Running Scalding jobs on Apache Flink

My previous post showed a very simple Scalding workflow. Apache Flink is a real time streaming framework that’s very promising. It also supports running Cascading workflows with very little modification.

Surely there must be some way to run a Scalding job on top of Flink? Turns out… YES!

In a nutshell

Here are the high-level things we need to solve for

We need a Scalding job to test this out with
cascading-flink requires Cascading 3
We need a new version of Scalding – Compiled against Cascading 3 – Allows hadoop2-flink to be selected as the Cascading “fabric”
There is a bug in Twitter Chill
We need Flink packaged with the Chill fix

Scalding job

Let’s start with a very simple Scalding job. You can download https://github.com/themodernlife/simple-scalding-example for some inspiration.

package net.themodernlife

import com.twitter.scalding._

class WordCount(args: Args) extends Job(args) {
  def tokenize(text: String): Array[String] = {
    text.toLowerCase.replaceAll("[^a-zA-Z0-9\\s]", "").split("\\s+")
  }

  val input = args("input")
  val output = args("output")

  TextLine(args("input"))
    .flatMap[String, String]('line → 'word)(tokenize)
    .groupBy('word)(_.size)
    .write(Tsv(output))
}

We’ll be making some updates to our build.sbt. Here’s what we’re starting with

organization := "net.themodernlife"
name := "simple-scalding-example"

scalaVersion := "2.11.7"
scalacOptions ++= Seq("-encoding", "utf-8", "-deprecation", "-unchecked", "-feature")

resolvers ++= Seq(
  "Concurrent Maven Repo" at "http://conjars.org/repo",
  "Twitter Maven Repo" at "http://maven.twttr.com"
)

libraryDependencies ++= Seq(
  "com.twitter" %% "scalding-core" % "0.15.0",
  "org.apache.hadoop" % "hadoop-client" % "2.2.0" % "provided",
  "org.slf4j" % "slf4j-log4j12" % "1.7.13" % "provided"
)

A new Scalding build

We need to update Scalding

Apply https://github.com/twitter/scalding/pull/1446
Apply/hack https://github.com/twitter/scalding/pull/1220
Hack Build.scala to ignore some submodules

According to http://www.cascading.org/2015/09/22/announcing-cascading-on-apache-flink/, cascading-flink only works with the Cascading 3 API. Scalding hasn’t been updated yet, but there is a PR which updates most of the code to work with Cascading 3’s newer APIs at https://github.com/twitter/scalding/pull/1446.

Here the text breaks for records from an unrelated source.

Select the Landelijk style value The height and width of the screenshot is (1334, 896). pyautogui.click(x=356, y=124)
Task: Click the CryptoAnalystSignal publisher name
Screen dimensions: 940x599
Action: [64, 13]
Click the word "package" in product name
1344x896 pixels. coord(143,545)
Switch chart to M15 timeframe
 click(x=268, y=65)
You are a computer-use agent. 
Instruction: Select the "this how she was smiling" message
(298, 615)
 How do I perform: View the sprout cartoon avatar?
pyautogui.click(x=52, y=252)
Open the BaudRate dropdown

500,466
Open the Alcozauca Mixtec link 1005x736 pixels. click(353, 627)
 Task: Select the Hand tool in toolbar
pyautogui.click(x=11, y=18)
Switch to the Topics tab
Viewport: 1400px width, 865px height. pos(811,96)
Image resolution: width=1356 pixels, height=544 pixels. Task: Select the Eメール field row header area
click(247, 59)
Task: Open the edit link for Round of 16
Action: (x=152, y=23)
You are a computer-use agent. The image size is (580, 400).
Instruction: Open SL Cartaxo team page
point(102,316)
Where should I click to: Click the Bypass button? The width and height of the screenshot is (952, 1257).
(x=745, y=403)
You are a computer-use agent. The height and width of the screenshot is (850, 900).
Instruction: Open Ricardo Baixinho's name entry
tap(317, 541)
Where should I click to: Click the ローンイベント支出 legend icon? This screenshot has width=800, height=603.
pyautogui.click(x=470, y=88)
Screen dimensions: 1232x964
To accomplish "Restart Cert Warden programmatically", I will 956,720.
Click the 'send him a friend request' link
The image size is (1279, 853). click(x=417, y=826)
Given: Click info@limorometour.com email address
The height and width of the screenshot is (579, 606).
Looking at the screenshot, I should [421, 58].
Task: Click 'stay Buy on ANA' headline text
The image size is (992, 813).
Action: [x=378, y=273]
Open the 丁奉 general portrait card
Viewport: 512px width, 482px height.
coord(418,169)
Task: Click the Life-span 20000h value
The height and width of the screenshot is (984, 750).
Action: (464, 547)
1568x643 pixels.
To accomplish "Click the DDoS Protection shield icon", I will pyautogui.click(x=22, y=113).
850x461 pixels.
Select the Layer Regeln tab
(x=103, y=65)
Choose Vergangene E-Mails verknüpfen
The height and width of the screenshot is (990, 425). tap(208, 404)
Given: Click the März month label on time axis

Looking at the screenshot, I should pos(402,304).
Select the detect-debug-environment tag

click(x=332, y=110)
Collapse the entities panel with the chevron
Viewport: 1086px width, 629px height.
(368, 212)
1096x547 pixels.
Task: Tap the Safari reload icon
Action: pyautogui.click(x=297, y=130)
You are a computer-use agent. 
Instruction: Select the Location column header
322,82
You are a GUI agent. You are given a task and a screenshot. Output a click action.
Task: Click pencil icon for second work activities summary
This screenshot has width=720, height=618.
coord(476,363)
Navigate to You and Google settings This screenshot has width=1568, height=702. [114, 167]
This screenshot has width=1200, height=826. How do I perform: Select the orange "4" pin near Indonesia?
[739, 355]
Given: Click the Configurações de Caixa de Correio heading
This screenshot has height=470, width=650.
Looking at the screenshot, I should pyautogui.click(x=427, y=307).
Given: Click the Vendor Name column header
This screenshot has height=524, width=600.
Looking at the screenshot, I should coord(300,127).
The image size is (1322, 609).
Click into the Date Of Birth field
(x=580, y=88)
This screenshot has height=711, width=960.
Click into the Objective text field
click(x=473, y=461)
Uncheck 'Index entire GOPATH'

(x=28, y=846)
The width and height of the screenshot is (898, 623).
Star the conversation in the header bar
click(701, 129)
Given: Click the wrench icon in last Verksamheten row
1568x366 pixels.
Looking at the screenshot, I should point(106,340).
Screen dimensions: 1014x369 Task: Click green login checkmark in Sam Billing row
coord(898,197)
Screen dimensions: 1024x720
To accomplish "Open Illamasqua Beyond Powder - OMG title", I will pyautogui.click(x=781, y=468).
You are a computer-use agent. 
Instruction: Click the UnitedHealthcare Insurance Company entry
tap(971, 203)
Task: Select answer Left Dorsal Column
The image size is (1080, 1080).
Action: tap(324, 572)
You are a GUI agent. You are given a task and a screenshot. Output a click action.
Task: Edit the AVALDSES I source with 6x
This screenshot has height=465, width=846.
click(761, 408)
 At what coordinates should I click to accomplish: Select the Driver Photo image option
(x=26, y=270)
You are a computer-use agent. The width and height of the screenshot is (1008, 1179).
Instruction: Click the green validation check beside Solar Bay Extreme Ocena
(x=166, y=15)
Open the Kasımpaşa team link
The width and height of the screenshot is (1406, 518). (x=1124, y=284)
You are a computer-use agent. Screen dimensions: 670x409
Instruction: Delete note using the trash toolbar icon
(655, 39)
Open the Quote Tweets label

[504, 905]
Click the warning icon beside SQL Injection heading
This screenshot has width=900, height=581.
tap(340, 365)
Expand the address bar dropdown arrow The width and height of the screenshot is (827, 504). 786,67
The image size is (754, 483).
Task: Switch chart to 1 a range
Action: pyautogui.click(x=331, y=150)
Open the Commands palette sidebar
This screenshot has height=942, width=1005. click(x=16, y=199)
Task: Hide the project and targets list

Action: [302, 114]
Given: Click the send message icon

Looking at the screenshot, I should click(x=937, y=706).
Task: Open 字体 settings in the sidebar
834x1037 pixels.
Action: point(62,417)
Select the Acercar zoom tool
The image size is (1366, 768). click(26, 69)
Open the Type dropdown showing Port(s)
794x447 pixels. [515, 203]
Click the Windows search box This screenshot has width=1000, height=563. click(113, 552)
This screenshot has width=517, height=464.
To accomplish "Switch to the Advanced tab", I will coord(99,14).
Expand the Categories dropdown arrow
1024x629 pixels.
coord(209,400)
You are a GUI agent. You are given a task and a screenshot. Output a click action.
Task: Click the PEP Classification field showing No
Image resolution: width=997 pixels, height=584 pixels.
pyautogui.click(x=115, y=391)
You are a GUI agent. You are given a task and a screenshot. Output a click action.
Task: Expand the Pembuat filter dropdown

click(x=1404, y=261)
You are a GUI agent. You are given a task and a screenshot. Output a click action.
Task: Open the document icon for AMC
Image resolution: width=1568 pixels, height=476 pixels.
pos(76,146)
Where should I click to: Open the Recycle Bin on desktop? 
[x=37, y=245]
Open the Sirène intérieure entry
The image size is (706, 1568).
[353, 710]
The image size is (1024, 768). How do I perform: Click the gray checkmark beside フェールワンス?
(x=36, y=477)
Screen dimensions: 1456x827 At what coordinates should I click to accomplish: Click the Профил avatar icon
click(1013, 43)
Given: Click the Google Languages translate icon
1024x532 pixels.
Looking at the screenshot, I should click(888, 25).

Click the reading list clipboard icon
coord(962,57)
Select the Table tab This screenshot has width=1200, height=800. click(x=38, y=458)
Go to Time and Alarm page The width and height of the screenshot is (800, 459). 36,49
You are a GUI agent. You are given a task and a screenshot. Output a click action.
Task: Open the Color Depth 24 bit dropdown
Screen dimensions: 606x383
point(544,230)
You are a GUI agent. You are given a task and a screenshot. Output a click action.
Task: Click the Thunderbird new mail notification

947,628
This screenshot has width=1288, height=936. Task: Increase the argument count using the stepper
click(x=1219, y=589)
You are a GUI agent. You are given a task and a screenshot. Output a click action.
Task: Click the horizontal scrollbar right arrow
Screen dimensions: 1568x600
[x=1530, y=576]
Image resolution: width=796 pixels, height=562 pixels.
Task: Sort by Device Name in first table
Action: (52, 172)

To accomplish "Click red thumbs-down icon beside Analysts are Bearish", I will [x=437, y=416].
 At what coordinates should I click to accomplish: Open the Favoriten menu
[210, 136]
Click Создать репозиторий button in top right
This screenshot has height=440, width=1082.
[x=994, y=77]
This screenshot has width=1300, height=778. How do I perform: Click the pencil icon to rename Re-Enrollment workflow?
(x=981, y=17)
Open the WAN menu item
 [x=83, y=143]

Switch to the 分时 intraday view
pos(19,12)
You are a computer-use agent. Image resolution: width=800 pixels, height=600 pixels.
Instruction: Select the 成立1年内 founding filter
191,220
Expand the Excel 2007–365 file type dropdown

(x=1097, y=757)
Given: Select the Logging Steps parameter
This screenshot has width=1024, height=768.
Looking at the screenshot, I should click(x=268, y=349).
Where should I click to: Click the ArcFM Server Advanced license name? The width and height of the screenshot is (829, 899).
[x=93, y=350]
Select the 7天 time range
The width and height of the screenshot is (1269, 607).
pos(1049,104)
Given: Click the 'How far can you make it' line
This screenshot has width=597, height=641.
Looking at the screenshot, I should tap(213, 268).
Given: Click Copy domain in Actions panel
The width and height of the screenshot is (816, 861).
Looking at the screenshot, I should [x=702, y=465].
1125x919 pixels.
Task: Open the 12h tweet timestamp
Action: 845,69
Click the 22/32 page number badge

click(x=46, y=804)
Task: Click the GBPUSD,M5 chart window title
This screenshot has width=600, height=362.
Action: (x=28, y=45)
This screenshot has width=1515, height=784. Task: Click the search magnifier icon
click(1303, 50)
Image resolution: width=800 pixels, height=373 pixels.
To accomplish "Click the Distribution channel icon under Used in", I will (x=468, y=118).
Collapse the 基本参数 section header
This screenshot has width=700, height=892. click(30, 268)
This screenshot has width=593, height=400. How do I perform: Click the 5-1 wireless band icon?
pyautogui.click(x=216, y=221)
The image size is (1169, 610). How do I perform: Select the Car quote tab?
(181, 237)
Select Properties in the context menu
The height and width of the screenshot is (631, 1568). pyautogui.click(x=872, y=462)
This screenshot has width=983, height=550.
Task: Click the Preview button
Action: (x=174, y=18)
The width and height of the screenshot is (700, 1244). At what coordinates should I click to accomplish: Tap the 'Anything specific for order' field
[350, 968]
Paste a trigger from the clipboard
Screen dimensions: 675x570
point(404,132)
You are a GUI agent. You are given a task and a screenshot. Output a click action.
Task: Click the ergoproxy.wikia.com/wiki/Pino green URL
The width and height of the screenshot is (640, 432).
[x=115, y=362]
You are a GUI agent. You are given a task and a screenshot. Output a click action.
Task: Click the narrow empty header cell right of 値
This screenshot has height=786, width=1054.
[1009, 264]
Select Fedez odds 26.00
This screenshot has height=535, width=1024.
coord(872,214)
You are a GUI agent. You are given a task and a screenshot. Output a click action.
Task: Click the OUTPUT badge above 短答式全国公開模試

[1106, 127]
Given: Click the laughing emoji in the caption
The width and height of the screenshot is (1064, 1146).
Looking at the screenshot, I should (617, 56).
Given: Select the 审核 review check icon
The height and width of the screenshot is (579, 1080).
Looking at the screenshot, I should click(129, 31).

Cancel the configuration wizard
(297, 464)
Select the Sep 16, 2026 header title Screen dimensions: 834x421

Unfortunately, this PR requires even more changes to upstream projects for modules such as scalding-parquet to compile. I don’t use those modules, so I’m just going to hack the Scalding build so it doesn’t compile those modules.

Finally, when running Cascading we need to provide a “fabric” selection. To date, the only options have been Hadoop and Local mode, but with execution frameworks like Tez on the horizon there has been some movement to make this even more configurable.

The PR at https://github.com/twitter/scalding/pull/1220 adds Tez as a backend, so we’ll just extend that PR to add Flink too.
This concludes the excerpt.